Canada's approach to drug safety during pregnancy is a critical issue that demands urgent attention and reform. The current system, marked by a 27-year lag in determining medication safety, is a stark reminder of the country's structural failure to protect pregnant women and their unborn children. This delay is not just a gap; it's a systemic issue that has far-reaching consequences, as highlighted by the fact that over 80% of prescription drugs approved in Canada over the past two decades lack adequate safety data for pregnant women. This is particularly concerning given that approximately 80% of pregnant women take at least one medication, leaving them and their children vulnerable to unknown risks.
The proposed Bill S-243, championed by Senator Danièle Henkel, is a step in the right direction. By strengthening oversight, improving data collection, and enhancing accountability, it aims to shift the focus from tolerating uncertainty to actively addressing it. However, the bill also exposes a critical blind spot: what happens when medications are widely used by populations that were never properly studied. This is not a niche issue; it affects most women who require medications during pregnancy for chronic conditions such as depression, autoimmune diseases, high blood pressure, epilepsy, diabetes, or asthma, or for pregnancy-related conditions like nausea and infections.
The problem is not just about data; it's about equity. Women's health, particularly maternal health, has often been treated as peripheral in research and policy. This lack of evidence in pregnancy is not accidental; it is the predictable result of that neglect. Pregnant women should not have to make critical medical decisions in an evidence vacuum. Canada has the expertise and some data, but what it needs now is focus and the political will to act.
One of the key challenges is the chronic underinvestment in women's health research.

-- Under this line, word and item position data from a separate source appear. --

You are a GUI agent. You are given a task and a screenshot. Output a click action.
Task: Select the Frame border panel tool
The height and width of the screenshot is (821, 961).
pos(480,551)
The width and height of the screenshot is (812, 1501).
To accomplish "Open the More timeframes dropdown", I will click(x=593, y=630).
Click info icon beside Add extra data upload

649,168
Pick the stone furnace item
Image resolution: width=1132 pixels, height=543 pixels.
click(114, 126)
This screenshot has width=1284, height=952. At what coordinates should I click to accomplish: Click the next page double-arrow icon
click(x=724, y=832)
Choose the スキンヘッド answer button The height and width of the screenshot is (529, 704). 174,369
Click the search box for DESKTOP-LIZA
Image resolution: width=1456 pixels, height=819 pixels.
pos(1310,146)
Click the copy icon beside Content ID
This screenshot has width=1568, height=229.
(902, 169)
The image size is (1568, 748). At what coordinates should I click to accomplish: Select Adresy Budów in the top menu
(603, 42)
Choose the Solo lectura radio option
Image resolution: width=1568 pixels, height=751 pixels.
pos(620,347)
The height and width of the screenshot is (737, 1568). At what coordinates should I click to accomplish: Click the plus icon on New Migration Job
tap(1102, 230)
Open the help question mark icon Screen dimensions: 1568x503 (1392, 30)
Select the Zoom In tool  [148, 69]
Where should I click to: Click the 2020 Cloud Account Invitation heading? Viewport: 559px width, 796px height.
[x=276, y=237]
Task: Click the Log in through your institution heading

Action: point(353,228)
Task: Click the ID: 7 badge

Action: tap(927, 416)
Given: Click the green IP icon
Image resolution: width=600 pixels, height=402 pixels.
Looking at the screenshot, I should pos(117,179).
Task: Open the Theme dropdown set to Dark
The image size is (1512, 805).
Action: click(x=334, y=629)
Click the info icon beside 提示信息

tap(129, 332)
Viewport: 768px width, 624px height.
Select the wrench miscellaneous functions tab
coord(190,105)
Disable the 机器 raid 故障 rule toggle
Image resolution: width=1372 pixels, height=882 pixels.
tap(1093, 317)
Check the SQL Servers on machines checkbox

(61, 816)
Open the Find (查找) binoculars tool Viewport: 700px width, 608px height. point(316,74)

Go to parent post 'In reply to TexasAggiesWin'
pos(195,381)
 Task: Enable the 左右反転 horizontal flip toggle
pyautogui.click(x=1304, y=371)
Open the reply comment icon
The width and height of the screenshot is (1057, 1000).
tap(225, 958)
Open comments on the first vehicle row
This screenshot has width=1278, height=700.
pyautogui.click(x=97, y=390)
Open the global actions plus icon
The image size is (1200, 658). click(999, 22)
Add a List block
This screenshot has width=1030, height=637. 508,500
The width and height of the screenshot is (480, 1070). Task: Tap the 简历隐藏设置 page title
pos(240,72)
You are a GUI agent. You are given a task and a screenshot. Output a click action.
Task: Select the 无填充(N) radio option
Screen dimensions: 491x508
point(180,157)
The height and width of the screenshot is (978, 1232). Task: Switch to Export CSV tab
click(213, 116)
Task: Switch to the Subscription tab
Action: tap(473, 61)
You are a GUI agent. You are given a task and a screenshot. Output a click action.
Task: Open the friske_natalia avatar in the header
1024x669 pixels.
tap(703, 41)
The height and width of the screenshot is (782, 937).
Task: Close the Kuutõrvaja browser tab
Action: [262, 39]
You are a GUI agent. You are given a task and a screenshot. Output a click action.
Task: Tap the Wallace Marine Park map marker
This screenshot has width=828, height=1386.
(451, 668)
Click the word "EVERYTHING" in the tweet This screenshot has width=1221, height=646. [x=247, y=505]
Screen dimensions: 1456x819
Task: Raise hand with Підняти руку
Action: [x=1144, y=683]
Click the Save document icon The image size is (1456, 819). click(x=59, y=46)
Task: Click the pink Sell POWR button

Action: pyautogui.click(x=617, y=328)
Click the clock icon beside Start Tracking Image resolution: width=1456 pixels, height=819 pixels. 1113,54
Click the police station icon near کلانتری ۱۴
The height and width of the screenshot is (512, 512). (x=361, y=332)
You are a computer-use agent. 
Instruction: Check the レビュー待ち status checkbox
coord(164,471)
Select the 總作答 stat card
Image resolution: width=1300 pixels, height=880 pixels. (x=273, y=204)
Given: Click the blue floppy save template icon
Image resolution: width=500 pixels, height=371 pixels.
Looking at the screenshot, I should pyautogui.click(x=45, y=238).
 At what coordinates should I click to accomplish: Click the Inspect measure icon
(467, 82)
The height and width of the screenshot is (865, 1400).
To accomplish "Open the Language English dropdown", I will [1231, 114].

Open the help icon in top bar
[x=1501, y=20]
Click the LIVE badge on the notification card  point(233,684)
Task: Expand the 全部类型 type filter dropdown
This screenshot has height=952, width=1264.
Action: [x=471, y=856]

Less than 7% of publicly funded health research in Canada is dedicated to women's health, placing the country near the bottom of the G7. This underinvestment has led to a reactive system that relies on slow, fragmented post-market data to detect risks that should have been understood much earlier. The consequences of delay are not theoretical; during the COVID-19 pandemic, slow access to real-world data and the delayed inclusion of pregnant women in vaccine trials contributed to inconsistent recommendations and widespread uncertainty, eroding trust in public health institutions.
To address this issue, Canada must invest in national research infrastructure, ensure the ethical inclusion of pregnant women in research, and commit to translating evidence into clear, practical clinical guidance. Equally critical is access to timely, integrated data across all provinces and territories. The federal interoperability legislation Bill S-5 is an important step toward breaking down data silos and enabling secure access to health information across jurisdictions. Without this foundation, even well-intentioned policies risk falling short.
In conclusion, Canada's blind spot on drug safety in pregnancy is a systemic issue that requires a multi-faceted approach. By addressing the chronic underinvestment in women's health research, investing in national research infrastructure, and ensuring timely, integrated data access, Canada can lead the way in protecting pregnant women and their children. It's time to shift the focus from tolerating uncertainty to actively addressing it, and Bill S-243 is a crucial step in that direction.